Tuesday, March 4, 2008

Presently Photographing The Past

The rise of Facebook, My Space, and other networking sites that incorporate and almost necessitate frequent phototaking, has helped us all become unusually tied to photographs. By making photos more important, Facebook has encouraged some of us to become better photographers. I'm convinced that more SLRs have been sold to laymen because of Facebook than because of any other factor.

Facebook has certainly convinced me that photography is important, and beautiful photography is all the better. And so I have bought myself an expensive camera and learned to find unique angles that capture the essence of my subject. Of course, the fact that I have a baby now gives me a totally legitimate reason to want to capture moments and essences - it has also fortified my fascination with photography.

Here's the downside though: I noticed during my trip this past summer to Egypt that as I clicked away, I was preoccupied with what that picture would look like - in the instant when I took it, and in that moment after the trip when I would look to it for beauty, composition, and memories -- and less concerned with the subject of the picture. My present experience became significantly wrapped up in the future, and I was already somehow living in the past.

A moment from 10 years ago comes to mind. I was vacationing in India and was on a road trip to Agra from New Delhi. As I viewed rural India through the square window of our van, I felt the constant urge to take pictures, to somehow capture every second. It occurred to me after the fact that the urge arose from my notions of perfect photography. What I saw through my window, framed by that window, reminded me of the photos on the Discovery Channel and in National Geographic. The "picture" was perfect. It was exotic, fresh, real.

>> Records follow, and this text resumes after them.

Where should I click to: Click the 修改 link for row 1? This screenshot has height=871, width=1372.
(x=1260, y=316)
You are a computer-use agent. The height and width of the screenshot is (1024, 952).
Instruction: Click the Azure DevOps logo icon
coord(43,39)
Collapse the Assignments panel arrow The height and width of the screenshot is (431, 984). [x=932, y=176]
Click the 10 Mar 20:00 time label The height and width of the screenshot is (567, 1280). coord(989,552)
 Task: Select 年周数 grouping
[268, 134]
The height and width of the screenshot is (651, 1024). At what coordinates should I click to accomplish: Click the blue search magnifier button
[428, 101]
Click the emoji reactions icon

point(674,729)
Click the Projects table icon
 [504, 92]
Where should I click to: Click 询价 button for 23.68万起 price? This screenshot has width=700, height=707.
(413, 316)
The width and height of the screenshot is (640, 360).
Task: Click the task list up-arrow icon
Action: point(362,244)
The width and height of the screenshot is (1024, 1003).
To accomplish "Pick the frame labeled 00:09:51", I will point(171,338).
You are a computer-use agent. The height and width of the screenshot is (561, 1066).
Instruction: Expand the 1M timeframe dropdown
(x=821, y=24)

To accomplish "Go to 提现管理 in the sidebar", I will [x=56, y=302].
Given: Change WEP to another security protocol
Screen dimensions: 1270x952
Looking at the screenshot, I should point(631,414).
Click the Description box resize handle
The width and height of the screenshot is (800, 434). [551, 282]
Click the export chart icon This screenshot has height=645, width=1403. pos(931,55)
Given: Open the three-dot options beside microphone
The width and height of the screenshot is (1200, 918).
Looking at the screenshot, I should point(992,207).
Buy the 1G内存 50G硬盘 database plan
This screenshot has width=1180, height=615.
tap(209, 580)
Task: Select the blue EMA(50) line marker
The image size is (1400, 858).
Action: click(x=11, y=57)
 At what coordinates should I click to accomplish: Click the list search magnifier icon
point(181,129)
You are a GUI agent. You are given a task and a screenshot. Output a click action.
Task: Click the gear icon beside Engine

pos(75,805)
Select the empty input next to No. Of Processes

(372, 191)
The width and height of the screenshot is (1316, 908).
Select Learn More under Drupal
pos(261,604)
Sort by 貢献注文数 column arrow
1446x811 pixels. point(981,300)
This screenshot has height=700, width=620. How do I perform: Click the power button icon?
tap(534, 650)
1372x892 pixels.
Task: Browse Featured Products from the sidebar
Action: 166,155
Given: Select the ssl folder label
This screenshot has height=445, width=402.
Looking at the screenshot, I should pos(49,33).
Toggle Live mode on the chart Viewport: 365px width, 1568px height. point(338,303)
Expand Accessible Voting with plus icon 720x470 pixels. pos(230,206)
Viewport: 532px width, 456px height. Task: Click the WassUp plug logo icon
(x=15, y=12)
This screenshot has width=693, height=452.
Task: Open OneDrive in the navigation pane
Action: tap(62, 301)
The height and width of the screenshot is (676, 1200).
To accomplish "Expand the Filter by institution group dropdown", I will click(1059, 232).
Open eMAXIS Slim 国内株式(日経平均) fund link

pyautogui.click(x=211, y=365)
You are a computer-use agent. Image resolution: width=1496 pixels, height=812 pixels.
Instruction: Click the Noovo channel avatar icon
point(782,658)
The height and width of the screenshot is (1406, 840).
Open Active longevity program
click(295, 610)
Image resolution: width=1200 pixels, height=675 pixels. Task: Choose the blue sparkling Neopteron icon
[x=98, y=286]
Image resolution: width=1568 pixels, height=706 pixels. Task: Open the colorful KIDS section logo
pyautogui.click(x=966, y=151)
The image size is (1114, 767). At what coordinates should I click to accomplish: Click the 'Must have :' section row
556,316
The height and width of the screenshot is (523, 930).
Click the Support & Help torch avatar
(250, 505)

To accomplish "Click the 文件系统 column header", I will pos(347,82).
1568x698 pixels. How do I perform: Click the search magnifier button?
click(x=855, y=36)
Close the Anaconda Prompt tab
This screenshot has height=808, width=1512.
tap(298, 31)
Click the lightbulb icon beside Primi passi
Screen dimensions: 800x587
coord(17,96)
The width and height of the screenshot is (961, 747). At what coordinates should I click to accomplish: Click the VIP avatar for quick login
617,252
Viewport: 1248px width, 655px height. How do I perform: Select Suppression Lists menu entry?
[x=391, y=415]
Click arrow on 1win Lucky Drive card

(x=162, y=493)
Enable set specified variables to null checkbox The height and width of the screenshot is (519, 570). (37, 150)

Taking pictures was partly about mimicking, then - it was about living the moment in the way I was taught to live it. I focused in on some aspects, perhaps to the exclusion of other aspects. Either way, though, I was still living in the moment, finding different ways to view and relish it. My photography was about connecting with the elements of the present.

In contrast, there is something very unreal - perhaps artificial - about photography as I conceive of it now. Photography is more about the picture than of the event, thing, or even the person. It's about capturing something for later, and sometimes that stunts the present experience so that you're forced to rely on a photograph to remember what that something ever was.